No encontro com o “Corpo de Cristo”
passamos a ter uma outra visão de nosso corpo; isso implica superar a
parcialização, a polarização e a dicotomia e buscar a harmonia e a integração.
Somos nosso corpo
animado, com vida e com sentido. Construímos nossa vida com nosso corpo e graças a ele. Com, em e pelo corpo, vivemos nossa
história, caminhamos pela vida na contínua aventura de crescimento e de maturação, de amor e de conhecimento, de encontro
com os outros e conosco mesmo, com nossos desejos e medos, nossas alegrias e
dores, nossas esperanças e desesperos, nossas vitórias e desilusões ... Tudo
isso está inscrito em nossa “carne”.
Nosso ser profundo, nosso ser
essencial se manifesta, se abre para fora através de nosso corpo.
O corpo
deixa transparecer o que há de mais humano e mais divino em seu interior.

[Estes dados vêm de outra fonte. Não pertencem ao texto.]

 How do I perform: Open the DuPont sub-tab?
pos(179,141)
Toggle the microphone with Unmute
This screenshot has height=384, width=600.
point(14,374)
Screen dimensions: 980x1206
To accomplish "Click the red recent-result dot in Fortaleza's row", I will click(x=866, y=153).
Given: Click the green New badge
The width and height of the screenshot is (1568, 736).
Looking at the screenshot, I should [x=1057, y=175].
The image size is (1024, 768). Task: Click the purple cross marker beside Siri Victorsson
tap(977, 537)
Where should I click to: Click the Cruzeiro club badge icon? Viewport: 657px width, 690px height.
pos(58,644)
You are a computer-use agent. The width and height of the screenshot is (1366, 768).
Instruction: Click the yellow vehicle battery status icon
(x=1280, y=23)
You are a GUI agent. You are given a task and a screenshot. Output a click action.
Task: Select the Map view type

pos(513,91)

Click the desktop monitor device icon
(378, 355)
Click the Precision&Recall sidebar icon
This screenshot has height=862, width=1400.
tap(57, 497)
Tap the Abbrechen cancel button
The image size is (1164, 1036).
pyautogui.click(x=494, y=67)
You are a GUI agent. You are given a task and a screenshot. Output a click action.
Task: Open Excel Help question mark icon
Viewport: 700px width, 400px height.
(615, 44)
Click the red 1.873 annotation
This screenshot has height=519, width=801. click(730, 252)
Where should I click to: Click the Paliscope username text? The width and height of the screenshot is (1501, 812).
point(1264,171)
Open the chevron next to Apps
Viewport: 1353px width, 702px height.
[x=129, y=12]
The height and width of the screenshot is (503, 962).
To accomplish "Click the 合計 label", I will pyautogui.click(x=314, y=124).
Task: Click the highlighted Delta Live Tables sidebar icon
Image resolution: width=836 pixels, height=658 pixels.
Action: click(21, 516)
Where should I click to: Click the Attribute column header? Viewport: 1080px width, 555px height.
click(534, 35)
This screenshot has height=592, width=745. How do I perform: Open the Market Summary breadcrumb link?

Deixemos “transparecer” o “Corpo de Cristo” em nossos corpos!
Texto bíblico: Lc 9,11-17
Na
oração: Amiga,
amigo, teu corpo que, que és tu mesmo, é habitado pelo Infinito, o Eterno. Tu
também, como Jesus, em comunhão com todo o universo em movimento e evolução, és
corpo de Deus. O Infinito se manifesta e emerge de ti. Acolhe teu mistério,
deixa-te acolher pelo Infinito em ti, deixa que suba, desde o mais profundo de
ti, a voz que ora: “meu corpo canta a Ti, Senhor!”
- Deixa Deus ser Deus
em ti. Sê corpo, morada de Deus. Celebra, cuida, reza: sê corpo de Deus, epifania
carnal da Ternura infinita.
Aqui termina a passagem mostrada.